#### [TASK REQUIREMENTS]
Each entry has to be copied exactly, with nothing missed.

(Collected data)
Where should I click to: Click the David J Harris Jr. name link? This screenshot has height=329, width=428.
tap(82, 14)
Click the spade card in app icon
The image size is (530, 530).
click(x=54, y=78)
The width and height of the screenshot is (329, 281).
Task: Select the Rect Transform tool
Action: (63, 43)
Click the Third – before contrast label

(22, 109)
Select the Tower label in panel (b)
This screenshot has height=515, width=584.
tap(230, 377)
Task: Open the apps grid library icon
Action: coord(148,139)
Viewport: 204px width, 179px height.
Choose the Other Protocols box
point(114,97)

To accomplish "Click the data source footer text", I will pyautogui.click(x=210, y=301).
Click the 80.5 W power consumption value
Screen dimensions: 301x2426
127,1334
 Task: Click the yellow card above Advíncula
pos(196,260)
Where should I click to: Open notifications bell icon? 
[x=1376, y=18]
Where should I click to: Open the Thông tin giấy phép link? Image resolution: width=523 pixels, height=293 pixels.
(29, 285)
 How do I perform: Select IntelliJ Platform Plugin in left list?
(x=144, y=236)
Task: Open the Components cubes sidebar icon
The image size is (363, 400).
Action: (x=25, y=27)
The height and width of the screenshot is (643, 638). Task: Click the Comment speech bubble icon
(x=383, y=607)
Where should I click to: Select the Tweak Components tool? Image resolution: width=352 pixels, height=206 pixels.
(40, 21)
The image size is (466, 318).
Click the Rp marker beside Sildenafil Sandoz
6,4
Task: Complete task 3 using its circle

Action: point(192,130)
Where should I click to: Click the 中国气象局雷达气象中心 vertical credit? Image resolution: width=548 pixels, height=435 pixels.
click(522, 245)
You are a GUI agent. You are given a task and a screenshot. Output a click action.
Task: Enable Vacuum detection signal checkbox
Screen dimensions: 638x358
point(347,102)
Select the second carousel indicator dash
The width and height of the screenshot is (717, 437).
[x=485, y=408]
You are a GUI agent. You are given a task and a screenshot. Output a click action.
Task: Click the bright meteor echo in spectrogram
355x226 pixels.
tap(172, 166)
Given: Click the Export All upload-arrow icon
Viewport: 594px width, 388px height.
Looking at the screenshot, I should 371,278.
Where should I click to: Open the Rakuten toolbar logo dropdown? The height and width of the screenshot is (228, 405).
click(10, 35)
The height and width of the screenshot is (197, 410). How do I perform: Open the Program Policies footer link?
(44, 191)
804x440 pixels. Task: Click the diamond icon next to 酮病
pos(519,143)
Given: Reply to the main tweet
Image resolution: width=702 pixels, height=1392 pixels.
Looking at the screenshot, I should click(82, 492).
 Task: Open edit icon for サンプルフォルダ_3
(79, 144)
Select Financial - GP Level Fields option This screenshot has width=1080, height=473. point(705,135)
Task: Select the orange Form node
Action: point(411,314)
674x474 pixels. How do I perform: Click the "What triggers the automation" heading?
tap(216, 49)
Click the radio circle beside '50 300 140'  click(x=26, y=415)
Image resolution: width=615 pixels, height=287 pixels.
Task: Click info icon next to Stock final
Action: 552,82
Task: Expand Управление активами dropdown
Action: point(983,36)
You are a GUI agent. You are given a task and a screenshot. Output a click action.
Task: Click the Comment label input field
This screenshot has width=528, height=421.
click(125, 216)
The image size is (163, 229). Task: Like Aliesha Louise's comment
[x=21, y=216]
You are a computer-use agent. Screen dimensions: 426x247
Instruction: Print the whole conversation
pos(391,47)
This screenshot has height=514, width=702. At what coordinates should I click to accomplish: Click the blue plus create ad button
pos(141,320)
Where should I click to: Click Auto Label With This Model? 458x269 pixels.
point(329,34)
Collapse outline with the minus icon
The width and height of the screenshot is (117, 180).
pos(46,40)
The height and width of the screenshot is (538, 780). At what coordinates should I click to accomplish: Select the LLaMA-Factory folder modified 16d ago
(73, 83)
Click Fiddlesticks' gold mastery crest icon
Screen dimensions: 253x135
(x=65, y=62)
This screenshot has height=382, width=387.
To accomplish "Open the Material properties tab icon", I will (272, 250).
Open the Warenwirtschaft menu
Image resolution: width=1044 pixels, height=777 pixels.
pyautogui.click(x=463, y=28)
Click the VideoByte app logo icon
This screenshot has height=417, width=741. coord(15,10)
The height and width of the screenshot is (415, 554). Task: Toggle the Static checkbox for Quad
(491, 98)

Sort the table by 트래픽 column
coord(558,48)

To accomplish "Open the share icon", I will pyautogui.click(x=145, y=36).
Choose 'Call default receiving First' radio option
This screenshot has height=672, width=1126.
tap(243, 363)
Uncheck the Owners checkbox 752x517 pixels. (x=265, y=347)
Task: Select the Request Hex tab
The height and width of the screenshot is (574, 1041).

#### [ANSWER FOR THE TASK]
Where should I click to: Click the David J Harris Jr. name link? This screenshot has height=329, width=428.
tap(82, 14)
Click the spade card in app icon
The image size is (530, 530).
click(x=54, y=78)
The width and height of the screenshot is (329, 281).
Task: Select the Rect Transform tool
Action: (63, 43)
Click the Third – before contrast label

(22, 109)
Select the Tower label in panel (b)
This screenshot has height=515, width=584.
tap(230, 377)
Task: Open the apps grid library icon
Action: coord(148,139)
Viewport: 204px width, 179px height.
Choose the Other Protocols box
point(114,97)

To accomplish "Click the data source footer text", I will pyautogui.click(x=210, y=301).
Click the 80.5 W power consumption value
Screen dimensions: 301x2426
127,1334
 Task: Click the yellow card above Advíncula
pos(196,260)
Where should I click to: Open notifications bell icon? 
[x=1376, y=18]
Where should I click to: Open the Thông tin giấy phép link? Image resolution: width=523 pixels, height=293 pixels.
(29, 285)
 How do I perform: Select IntelliJ Platform Plugin in left list?
(x=144, y=236)
Task: Open the Components cubes sidebar icon
The image size is (363, 400).
Action: (x=25, y=27)
The height and width of the screenshot is (643, 638). Task: Click the Comment speech bubble icon
(x=383, y=607)
Where should I click to: Select the Tweak Components tool? Image resolution: width=352 pixels, height=206 pixels.
(40, 21)
The image size is (466, 318).
Click the Rp marker beside Sildenafil Sandoz
6,4
Task: Complete task 3 using its circle

Action: point(192,130)
Where should I click to: Click the 中国气象局雷达气象中心 vertical credit? Image resolution: width=548 pixels, height=435 pixels.
click(522, 245)
You are a GUI agent. You are given a task and a screenshot. Output a click action.
Task: Enable Vacuum detection signal checkbox
Screen dimensions: 638x358
point(347,102)
Select the second carousel indicator dash
The width and height of the screenshot is (717, 437).
[x=485, y=408]
You are a GUI agent. You are given a task and a screenshot. Output a click action.
Task: Click the bright meteor echo in spectrogram
355x226 pixels.
tap(172, 166)
Given: Click the Export All upload-arrow icon
Viewport: 594px width, 388px height.
Looking at the screenshot, I should 371,278.
Where should I click to: Open the Rakuten toolbar logo dropdown? The height and width of the screenshot is (228, 405).
click(10, 35)
The height and width of the screenshot is (197, 410). How do I perform: Open the Program Policies footer link?
(44, 191)
804x440 pixels. Task: Click the diamond icon next to 酮病
pos(519,143)
Given: Reply to the main tweet
Image resolution: width=702 pixels, height=1392 pixels.
Looking at the screenshot, I should click(82, 492).
 Task: Open edit icon for サンプルフォルダ_3
(79, 144)
Select Financial - GP Level Fields option This screenshot has width=1080, height=473. point(705,135)
Task: Select the orange Form node
Action: point(411,314)
674x474 pixels. How do I perform: Click the "What triggers the automation" heading?
tap(216, 49)
Click the radio circle beside '50 300 140'  click(x=26, y=415)
Image resolution: width=615 pixels, height=287 pixels.
Task: Click info icon next to Stock final
Action: 552,82
Task: Expand Управление активами dropdown
Action: point(983,36)
You are a GUI agent. You are given a task and a screenshot. Output a click action.
Task: Click the Comment label input field
This screenshot has width=528, height=421.
click(125, 216)
The image size is (163, 229). Task: Like Aliesha Louise's comment
[x=21, y=216]
You are a computer-use agent. Screen dimensions: 426x247
Instruction: Print the whole conversation
pos(391,47)
This screenshot has height=514, width=702. At what coordinates should I click to accomplish: Click the blue plus create ad button
pos(141,320)
Where should I click to: Click Auto Label With This Model? 458x269 pixels.
point(329,34)
Collapse outline with the minus icon
The width and height of the screenshot is (117, 180).
pos(46,40)
The height and width of the screenshot is (538, 780). At what coordinates should I click to accomplish: Select the LLaMA-Factory folder modified 16d ago
(73, 83)
Click Fiddlesticks' gold mastery crest icon
Screen dimensions: 253x135
(x=65, y=62)
This screenshot has height=382, width=387.
To accomplish "Open the Material properties tab icon", I will (272, 250).
Open the Warenwirtschaft menu
Image resolution: width=1044 pixels, height=777 pixels.
pyautogui.click(x=463, y=28)
Click the VideoByte app logo icon
This screenshot has height=417, width=741. coord(15,10)
The height and width of the screenshot is (415, 554). Task: Toggle the Static checkbox for Quad
(491, 98)

Sort the table by 트래픽 column
coord(558,48)

To accomplish "Open the share icon", I will pyautogui.click(x=145, y=36).
Choose 'Call default receiving First' radio option
This screenshot has height=672, width=1126.
tap(243, 363)
Uncheck the Owners checkbox 752x517 pixels. (x=265, y=347)
Task: Select the Request Hex tab
The height and width of the screenshot is (574, 1041).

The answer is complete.